There was considerable variability within this overall figure, however, with the loss ratio for large companies (with >EUR 1.5 billion turnover) sitting at 16% compared to 100% for medium-sized companies with turnover of between EUR 10 million and EUR 50 million.
Performance of France cyber insurance market
Improved cyber hygiene has been a decisive factor in delivering improved underwriting performance post-2020. The investments companies have made in getting to this point have been considerable, but hardened cyber defences have left companies less vulnerable to prolonged disruption or outsized losses in the event of a breach.
The cost of insurance cover is also more commensurate with attritional loss costs. Having sustained one of the most painful market corrections in recent times, conditions are now relenting and buyers that have the necessary risk controls in place are being rewarded with more favourable pricing and terms.
Cyber insurance fulfilling the potential
This puts the market on a sound footing for profitable growth. Should current growth trends be maintained for the remainder of this decade, an ambitious but feasible scenario given the high level of demand globally and the amount of capacity returning to the market, GWP could exceed USD 50 billion by 2030, rivalling the scale of other major P&C lines of business such as D&O.
Gross written premium projections for global cyber insurance market
Whilst the U.S. will remain the biggest cyber market by some distance, Europe, starting from a much lower base, is expected to close the gap somewhat during this time. Territories seeing particularly robust growth include France, Germany, Israel, Scandinavia and the United Kingdom.

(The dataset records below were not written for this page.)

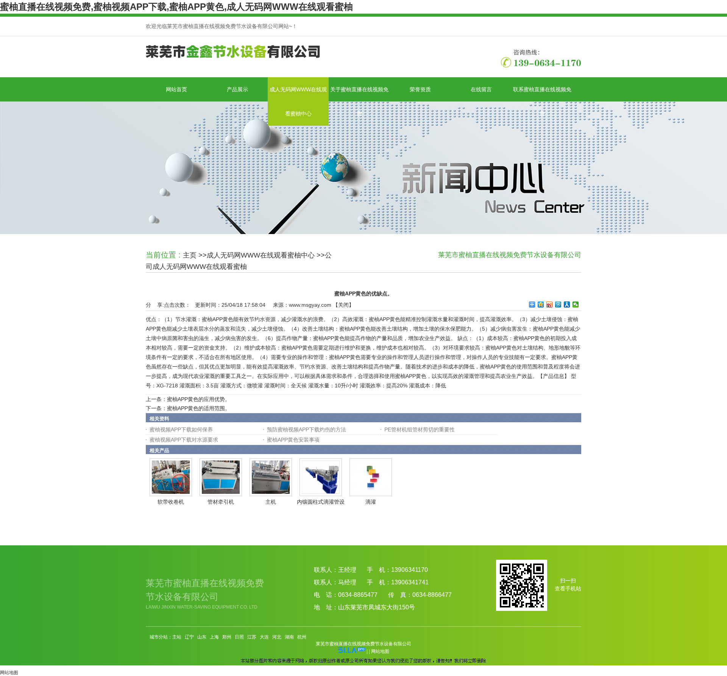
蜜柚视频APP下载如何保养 (181, 429)
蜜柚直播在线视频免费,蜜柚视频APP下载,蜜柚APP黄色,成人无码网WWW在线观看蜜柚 (176, 7)
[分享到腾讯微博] (558, 304)
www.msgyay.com (310, 305)
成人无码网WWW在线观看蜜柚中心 (261, 255)
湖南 (289, 637)
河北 (276, 637)
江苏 (251, 637)
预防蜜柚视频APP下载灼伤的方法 (306, 429)
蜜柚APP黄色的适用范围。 (198, 408)
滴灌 (370, 502)
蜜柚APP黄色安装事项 (293, 440)
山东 (201, 637)
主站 (176, 637)
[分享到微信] (576, 304)
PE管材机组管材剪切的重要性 (419, 429)
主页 (190, 255)
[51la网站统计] (351, 651)
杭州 (301, 637)
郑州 (226, 637)
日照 (239, 637)
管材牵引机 (220, 502)
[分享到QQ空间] (541, 304)
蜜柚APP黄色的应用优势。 (198, 399)
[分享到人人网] (567, 304)
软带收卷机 (171, 502)
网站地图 (380, 651)
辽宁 (189, 637)
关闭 (343, 305)
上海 (214, 637)
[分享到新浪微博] (549, 304)
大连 (264, 637)
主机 (270, 502)
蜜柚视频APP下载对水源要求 (184, 440)
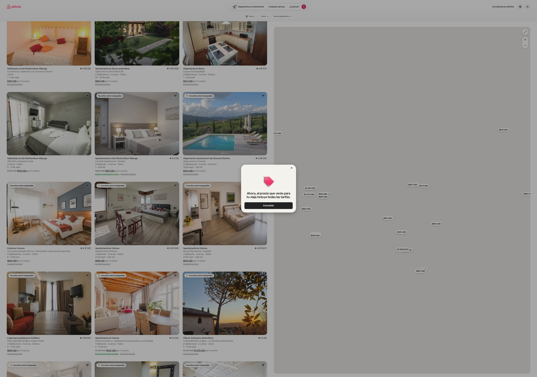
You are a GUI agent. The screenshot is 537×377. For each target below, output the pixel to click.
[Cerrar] (291, 168)
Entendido (268, 205)
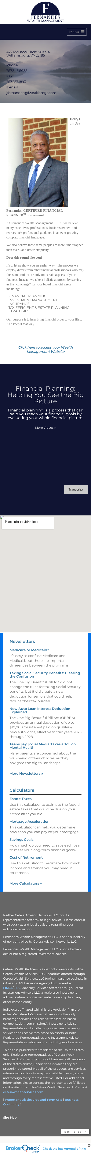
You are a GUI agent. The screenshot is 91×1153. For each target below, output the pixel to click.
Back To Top (73, 1131)
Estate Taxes (21, 799)
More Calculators (26, 883)
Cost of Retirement (26, 857)
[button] (77, 31)
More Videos (45, 427)
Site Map (10, 1117)
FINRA (7, 988)
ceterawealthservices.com (23, 1092)
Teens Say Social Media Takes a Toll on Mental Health (43, 746)
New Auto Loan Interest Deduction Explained (40, 710)
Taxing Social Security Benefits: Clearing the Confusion (45, 674)
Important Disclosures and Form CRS (33, 1100)
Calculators (22, 790)
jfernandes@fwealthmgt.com (31, 93)
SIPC (17, 988)
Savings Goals (21, 840)
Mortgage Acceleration (30, 822)
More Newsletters (26, 774)
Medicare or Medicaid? (29, 650)
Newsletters (22, 641)
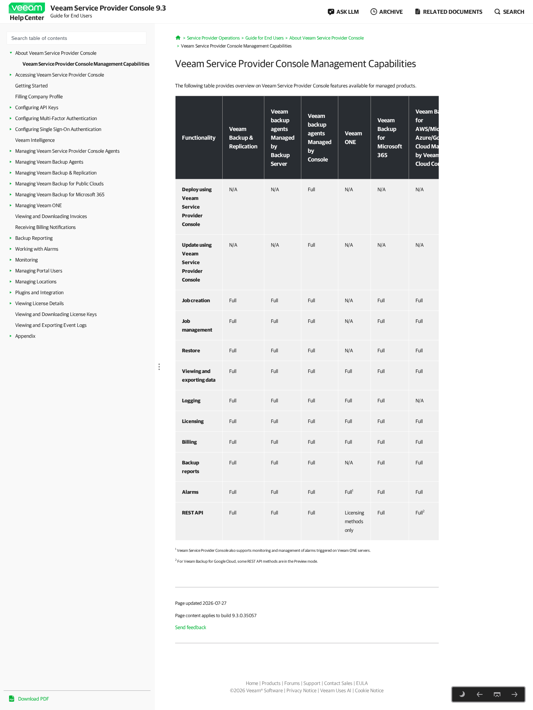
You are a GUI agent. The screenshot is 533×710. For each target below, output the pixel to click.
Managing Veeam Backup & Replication (55, 173)
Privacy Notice (301, 690)
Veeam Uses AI (335, 690)
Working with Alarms (36, 249)
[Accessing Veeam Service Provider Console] (514, 694)
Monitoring (26, 260)
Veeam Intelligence (35, 140)
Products (271, 683)
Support (312, 683)
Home (252, 683)
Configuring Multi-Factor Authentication (56, 118)
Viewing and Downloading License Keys (56, 314)
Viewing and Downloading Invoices (51, 216)
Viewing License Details (39, 303)
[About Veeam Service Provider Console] (479, 694)
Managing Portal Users (38, 271)
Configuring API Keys (36, 107)
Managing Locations (36, 281)
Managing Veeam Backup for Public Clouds (59, 183)
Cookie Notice (369, 690)
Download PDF (33, 699)
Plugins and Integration (39, 292)
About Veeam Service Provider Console (55, 53)
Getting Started (31, 86)
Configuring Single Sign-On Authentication (58, 129)
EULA (362, 683)
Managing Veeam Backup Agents (49, 162)
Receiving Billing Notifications (45, 227)
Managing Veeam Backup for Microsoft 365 (59, 194)
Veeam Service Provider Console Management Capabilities (85, 64)
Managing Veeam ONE (38, 205)
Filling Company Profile (39, 96)
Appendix (25, 336)
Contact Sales (338, 683)
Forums (292, 683)
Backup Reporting (34, 238)
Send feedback (190, 627)
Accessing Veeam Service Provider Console (59, 75)
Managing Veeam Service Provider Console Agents (67, 151)
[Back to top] (497, 694)
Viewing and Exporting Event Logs (51, 325)
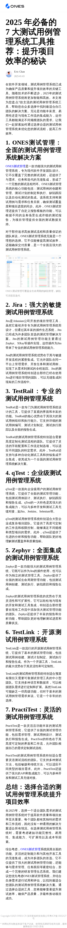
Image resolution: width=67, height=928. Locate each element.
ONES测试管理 (15, 166)
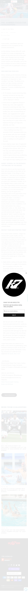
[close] (26, 273)
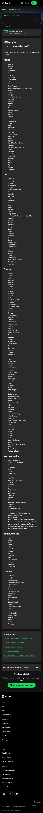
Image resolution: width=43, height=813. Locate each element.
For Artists (5, 723)
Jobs (3, 710)
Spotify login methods (11, 651)
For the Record (7, 714)
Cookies (4, 810)
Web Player (6, 753)
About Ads (10, 810)
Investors (5, 736)
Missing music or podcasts (13, 647)
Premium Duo (6, 774)
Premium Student (8, 783)
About (4, 706)
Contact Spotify (7, 761)
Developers (6, 727)
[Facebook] (16, 793)
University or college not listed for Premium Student (19, 657)
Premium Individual (9, 770)
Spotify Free (6, 787)
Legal (3, 806)
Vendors (5, 740)
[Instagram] (4, 793)
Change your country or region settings (18, 638)
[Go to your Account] (38, 32)
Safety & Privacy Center (12, 806)
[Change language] (22, 3)
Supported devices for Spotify (14, 642)
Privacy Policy (22, 806)
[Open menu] (40, 3)
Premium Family (7, 778)
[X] (10, 793)
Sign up (26, 3)
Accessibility (17, 810)
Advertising (6, 731)
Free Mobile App (8, 757)
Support (5, 749)
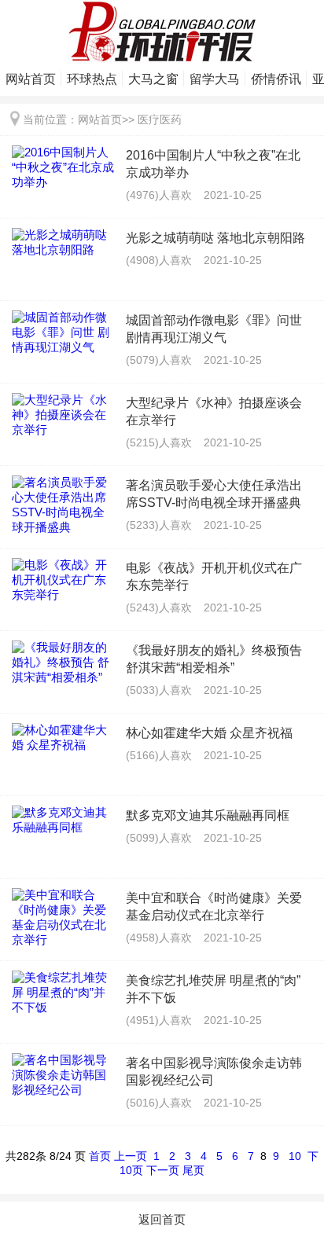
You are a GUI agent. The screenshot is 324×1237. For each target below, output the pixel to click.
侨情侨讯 (276, 79)
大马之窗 (153, 79)
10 (294, 1156)
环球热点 (92, 79)
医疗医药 (160, 119)
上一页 (130, 1156)
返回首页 (162, 1219)
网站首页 (31, 79)
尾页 (193, 1170)
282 (26, 1156)
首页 (100, 1156)
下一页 (162, 1170)
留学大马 (215, 79)
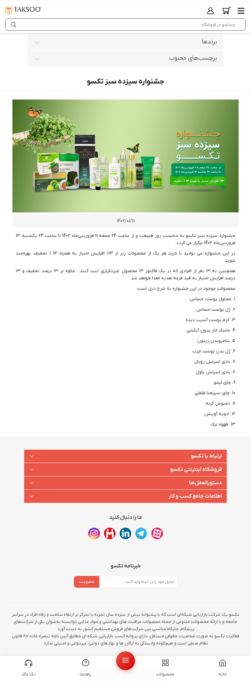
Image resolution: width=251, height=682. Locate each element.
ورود (210, 11)
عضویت (86, 582)
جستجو (15, 24)
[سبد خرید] (227, 11)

Market size projections by 2030 – cyber vs D&O
The growth potential for cyber insurance is unparalleled. The realisation of this potential is tied in part to external factors such as geopolitics and macroeconomics, but by focusing on key issues within its domain – including penetration, tail-risk management and reinsurance capacity – the market can overcome potential growth limitations and secure long-term relevance.